DESCRIPTION OF THE TASK >> Please retype the data in full, exactly as given.

DATA PROVIDED >>
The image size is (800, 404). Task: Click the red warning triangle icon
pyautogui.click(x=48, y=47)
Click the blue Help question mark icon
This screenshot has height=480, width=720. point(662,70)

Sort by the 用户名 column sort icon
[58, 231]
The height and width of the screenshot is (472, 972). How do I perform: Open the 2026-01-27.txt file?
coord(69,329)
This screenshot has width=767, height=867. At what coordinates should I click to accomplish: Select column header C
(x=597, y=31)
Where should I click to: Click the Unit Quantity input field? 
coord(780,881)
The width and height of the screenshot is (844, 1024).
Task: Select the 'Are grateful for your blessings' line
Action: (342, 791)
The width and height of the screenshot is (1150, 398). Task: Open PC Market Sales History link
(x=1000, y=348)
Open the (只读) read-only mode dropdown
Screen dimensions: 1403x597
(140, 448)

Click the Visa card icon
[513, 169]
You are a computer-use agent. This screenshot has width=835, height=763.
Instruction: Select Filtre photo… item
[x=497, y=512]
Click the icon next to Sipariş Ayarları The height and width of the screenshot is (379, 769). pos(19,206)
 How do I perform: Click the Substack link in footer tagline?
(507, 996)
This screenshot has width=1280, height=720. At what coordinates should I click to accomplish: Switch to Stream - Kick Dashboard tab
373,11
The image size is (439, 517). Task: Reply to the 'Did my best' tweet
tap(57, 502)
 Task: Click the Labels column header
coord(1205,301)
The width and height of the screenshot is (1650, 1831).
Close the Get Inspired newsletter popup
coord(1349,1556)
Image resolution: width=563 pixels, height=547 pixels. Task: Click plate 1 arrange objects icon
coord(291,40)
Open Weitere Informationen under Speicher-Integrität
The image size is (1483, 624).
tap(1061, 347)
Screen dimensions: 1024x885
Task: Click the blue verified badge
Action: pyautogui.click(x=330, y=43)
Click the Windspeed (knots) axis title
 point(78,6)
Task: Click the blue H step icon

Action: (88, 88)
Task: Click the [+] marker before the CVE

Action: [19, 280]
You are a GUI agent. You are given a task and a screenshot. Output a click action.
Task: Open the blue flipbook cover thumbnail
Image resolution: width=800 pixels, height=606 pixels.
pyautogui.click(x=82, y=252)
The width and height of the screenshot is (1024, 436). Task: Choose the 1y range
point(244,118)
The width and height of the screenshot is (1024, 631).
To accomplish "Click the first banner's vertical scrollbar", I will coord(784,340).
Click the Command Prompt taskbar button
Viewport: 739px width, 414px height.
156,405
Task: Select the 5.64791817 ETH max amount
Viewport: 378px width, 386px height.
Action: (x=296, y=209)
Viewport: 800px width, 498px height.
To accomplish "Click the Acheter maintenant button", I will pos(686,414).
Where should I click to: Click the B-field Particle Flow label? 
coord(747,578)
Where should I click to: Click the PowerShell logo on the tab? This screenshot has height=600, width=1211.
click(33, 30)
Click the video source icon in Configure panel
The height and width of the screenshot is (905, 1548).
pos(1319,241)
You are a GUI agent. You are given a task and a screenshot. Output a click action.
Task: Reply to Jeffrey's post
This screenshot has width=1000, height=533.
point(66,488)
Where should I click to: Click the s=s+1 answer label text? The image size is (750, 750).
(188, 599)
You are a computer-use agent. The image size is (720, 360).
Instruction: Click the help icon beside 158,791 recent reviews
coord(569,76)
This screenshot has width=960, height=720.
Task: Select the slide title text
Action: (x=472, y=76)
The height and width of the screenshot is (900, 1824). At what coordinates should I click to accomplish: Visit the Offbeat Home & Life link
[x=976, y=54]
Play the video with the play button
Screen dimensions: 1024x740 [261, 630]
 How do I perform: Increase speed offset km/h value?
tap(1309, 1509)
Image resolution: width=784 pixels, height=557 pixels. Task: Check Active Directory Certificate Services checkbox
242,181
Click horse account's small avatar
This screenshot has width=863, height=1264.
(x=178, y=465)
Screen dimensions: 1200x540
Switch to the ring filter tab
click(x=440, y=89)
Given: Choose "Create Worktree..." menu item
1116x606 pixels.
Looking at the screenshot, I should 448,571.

SOLUTION TO THE PROBLEM >>
The image size is (800, 404). Task: Click the red warning triangle icon
pyautogui.click(x=48, y=47)
Click the blue Help question mark icon
This screenshot has height=480, width=720. point(662,70)

Sort by the 用户名 column sort icon
[58, 231]
The height and width of the screenshot is (472, 972). How do I perform: Open the 2026-01-27.txt file?
coord(69,329)
This screenshot has width=767, height=867. At what coordinates should I click to accomplish: Select column header C
(x=597, y=31)
Where should I click to: Click the Unit Quantity input field? 
coord(780,881)
The width and height of the screenshot is (844, 1024).
Task: Select the 'Are grateful for your blessings' line
Action: (342, 791)
The width and height of the screenshot is (1150, 398). Task: Open PC Market Sales History link
(x=1000, y=348)
Open the (只读) read-only mode dropdown
Screen dimensions: 1403x597
(140, 448)

Click the Visa card icon
[513, 169]
You are a computer-use agent. This screenshot has width=835, height=763.
Instruction: Select Filtre photo… item
[x=497, y=512]
Click the icon next to Sipariş Ayarları The height and width of the screenshot is (379, 769). pos(19,206)
 How do I perform: Click the Substack link in footer tagline?
(507, 996)
This screenshot has width=1280, height=720. At what coordinates should I click to accomplish: Switch to Stream - Kick Dashboard tab
373,11
The image size is (439, 517). Task: Reply to the 'Did my best' tweet
tap(57, 502)
 Task: Click the Labels column header
coord(1205,301)
The width and height of the screenshot is (1650, 1831).
Close the Get Inspired newsletter popup
coord(1349,1556)
Image resolution: width=563 pixels, height=547 pixels. Task: Click plate 1 arrange objects icon
coord(291,40)
Open Weitere Informationen under Speicher-Integrität
The image size is (1483, 624).
tap(1061, 347)
Screen dimensions: 1024x885
Task: Click the blue verified badge
Action: pyautogui.click(x=330, y=43)
Click the Windspeed (knots) axis title
 point(78,6)
Task: Click the blue H step icon

Action: (88, 88)
Task: Click the [+] marker before the CVE

Action: [19, 280]
You are a GUI agent. You are given a task and a screenshot. Output a click action.
Task: Open the blue flipbook cover thumbnail
Image resolution: width=800 pixels, height=606 pixels.
pyautogui.click(x=82, y=252)
The width and height of the screenshot is (1024, 436). Task: Choose the 1y range
point(244,118)
The width and height of the screenshot is (1024, 631).
To accomplish "Click the first banner's vertical scrollbar", I will coord(784,340).
Click the Command Prompt taskbar button
Viewport: 739px width, 414px height.
156,405
Task: Select the 5.64791817 ETH max amount
Viewport: 378px width, 386px height.
Action: (x=296, y=209)
Viewport: 800px width, 498px height.
To accomplish "Click the Acheter maintenant button", I will pos(686,414).
Where should I click to: Click the B-field Particle Flow label? 
coord(747,578)
Where should I click to: Click the PowerShell logo on the tab? This screenshot has height=600, width=1211.
click(33, 30)
Click the video source icon in Configure panel
The height and width of the screenshot is (905, 1548).
pos(1319,241)
You are a GUI agent. You are given a task and a screenshot. Output a click action.
Task: Reply to Jeffrey's post
This screenshot has width=1000, height=533.
point(66,488)
Where should I click to: Click the s=s+1 answer label text? The image size is (750, 750).
(188, 599)
You are a computer-use agent. The image size is (720, 360).
Instruction: Click the help icon beside 158,791 recent reviews
coord(569,76)
This screenshot has width=960, height=720.
Task: Select the slide title text
Action: (x=472, y=76)
The height and width of the screenshot is (900, 1824). At what coordinates should I click to accomplish: Visit the Offbeat Home & Life link
[x=976, y=54]
Play the video with the play button
Screen dimensions: 1024x740 [261, 630]
 How do I perform: Increase speed offset km/h value?
tap(1309, 1509)
Image resolution: width=784 pixels, height=557 pixels. Task: Check Active Directory Certificate Services checkbox
242,181
Click horse account's small avatar
This screenshot has width=863, height=1264.
(x=178, y=465)
Screen dimensions: 1200x540
Switch to the ring filter tab
click(x=440, y=89)
Given: Choose "Create Worktree..." menu item
1116x606 pixels.
Looking at the screenshot, I should 448,571.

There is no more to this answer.